───── DATA EXCERPTS

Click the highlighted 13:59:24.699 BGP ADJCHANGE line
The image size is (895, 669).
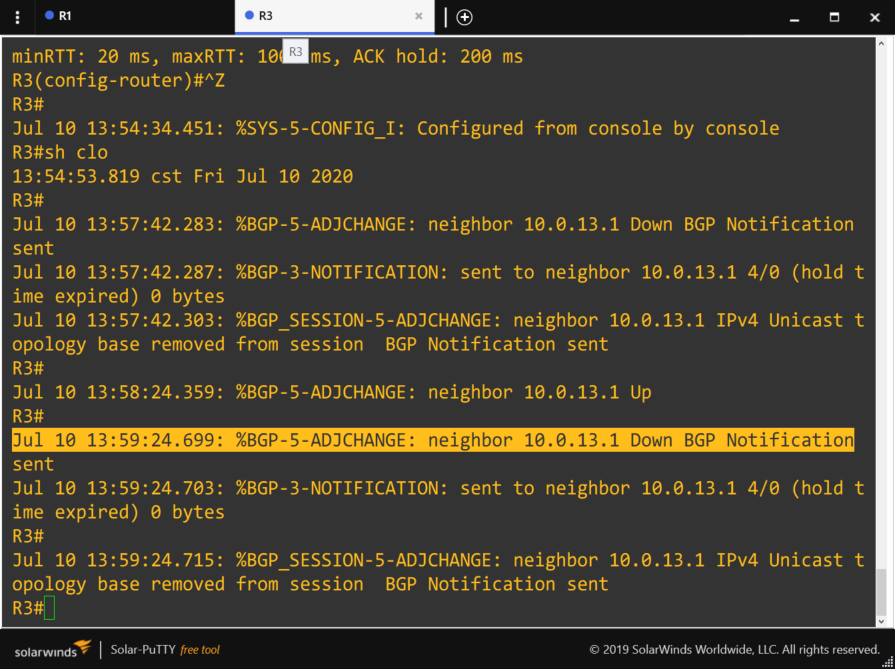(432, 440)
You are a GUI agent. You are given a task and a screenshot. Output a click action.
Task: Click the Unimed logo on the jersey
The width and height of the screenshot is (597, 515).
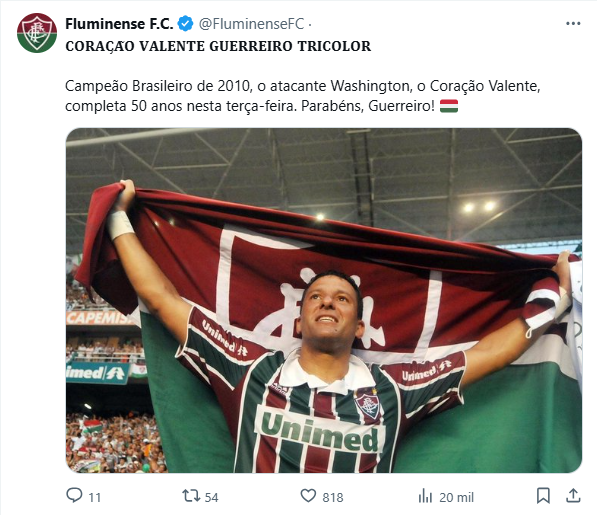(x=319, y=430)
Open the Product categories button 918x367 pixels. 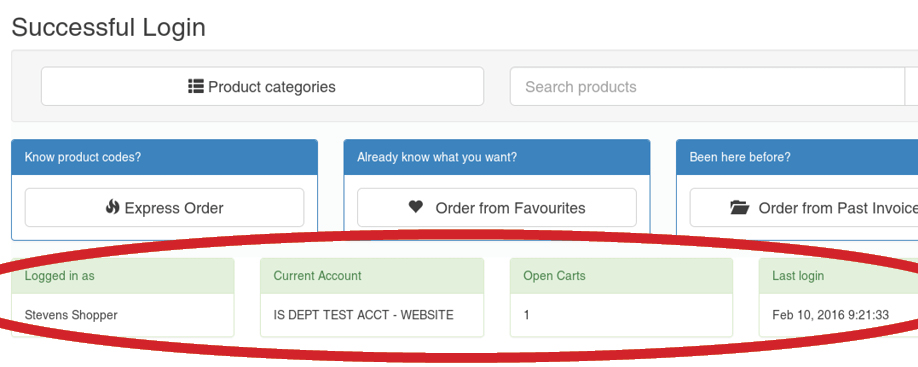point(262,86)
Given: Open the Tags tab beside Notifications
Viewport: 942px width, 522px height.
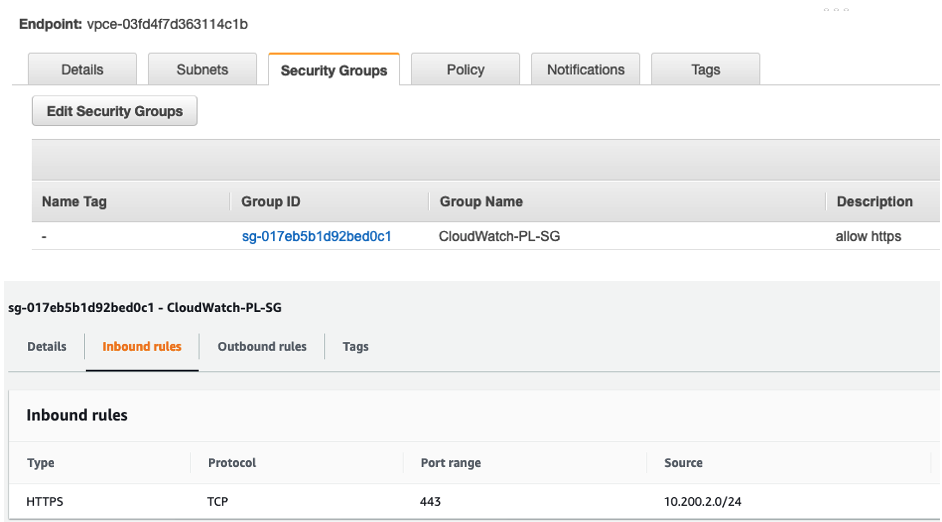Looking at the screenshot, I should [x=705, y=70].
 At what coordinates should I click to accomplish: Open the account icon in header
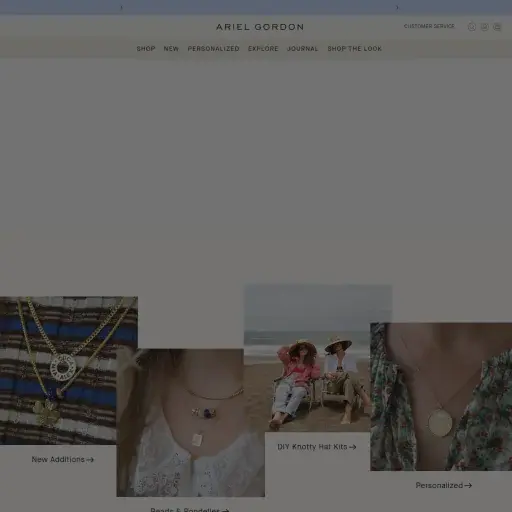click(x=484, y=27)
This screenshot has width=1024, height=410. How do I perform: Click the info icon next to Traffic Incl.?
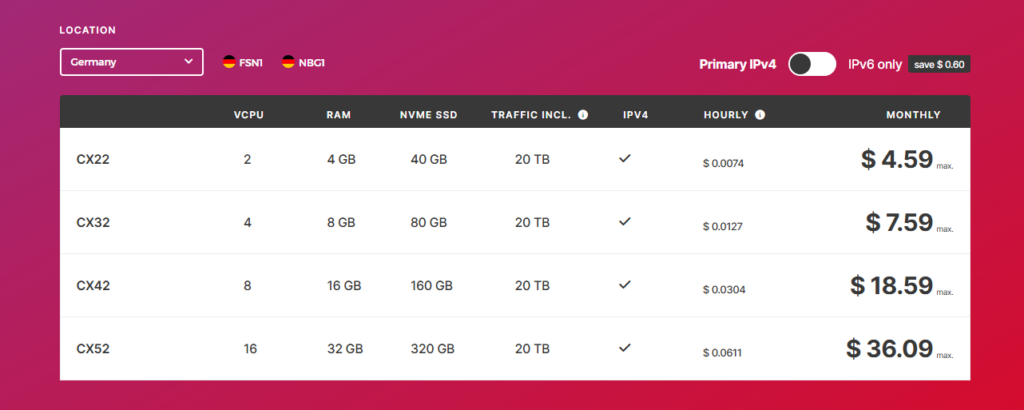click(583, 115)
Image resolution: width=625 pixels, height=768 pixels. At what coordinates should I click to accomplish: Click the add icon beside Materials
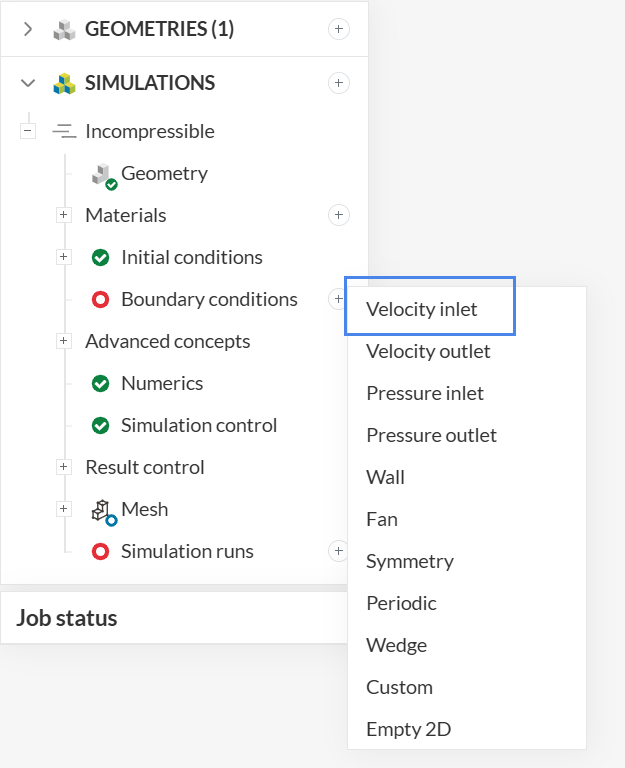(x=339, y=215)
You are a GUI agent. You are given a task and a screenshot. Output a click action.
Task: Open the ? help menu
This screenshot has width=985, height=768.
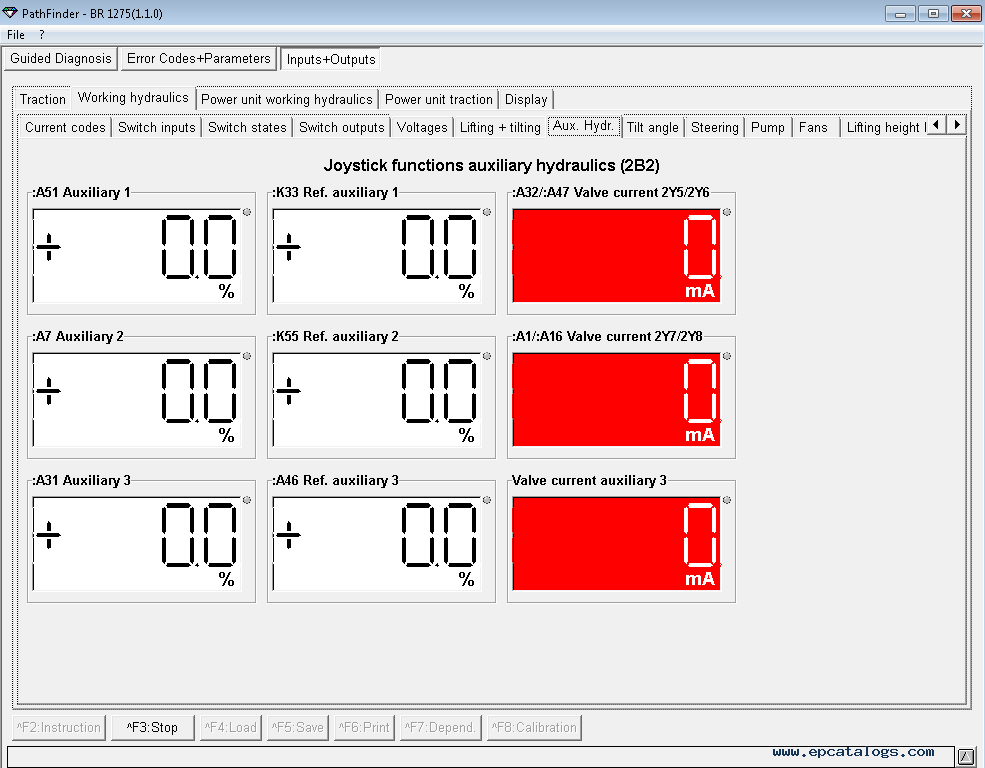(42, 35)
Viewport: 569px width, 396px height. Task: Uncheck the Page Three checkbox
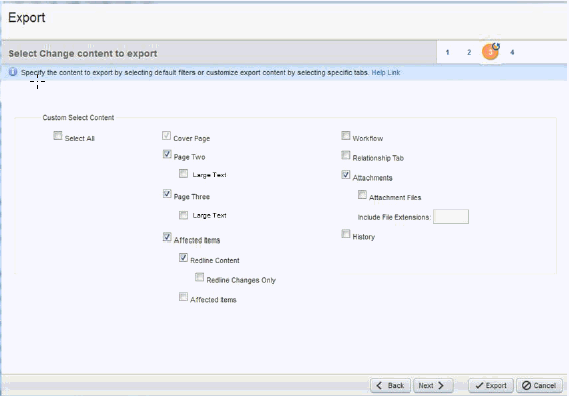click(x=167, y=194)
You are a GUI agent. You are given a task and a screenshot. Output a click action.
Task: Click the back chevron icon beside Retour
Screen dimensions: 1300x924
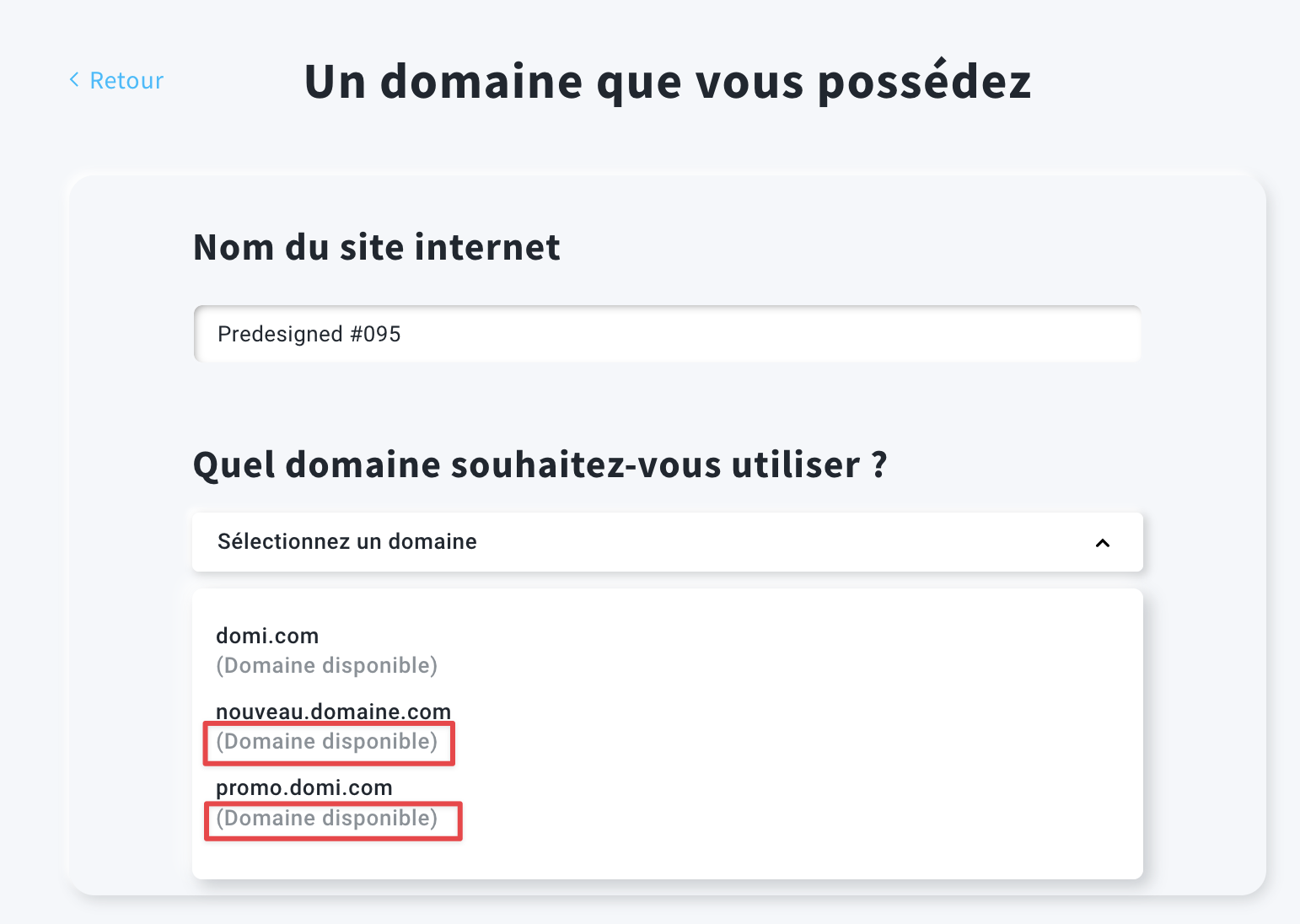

──────────

DESCRIPTION OF THE TASK:
Print exactly, and print only, the lines from the line with "Task: Click the back" through the last line of the entries, both ends included. No pictures belong in the result.

SOLVED EXERCISE:
Task: Click the back chevron icon beside Retour
Screen dimensions: 1300x924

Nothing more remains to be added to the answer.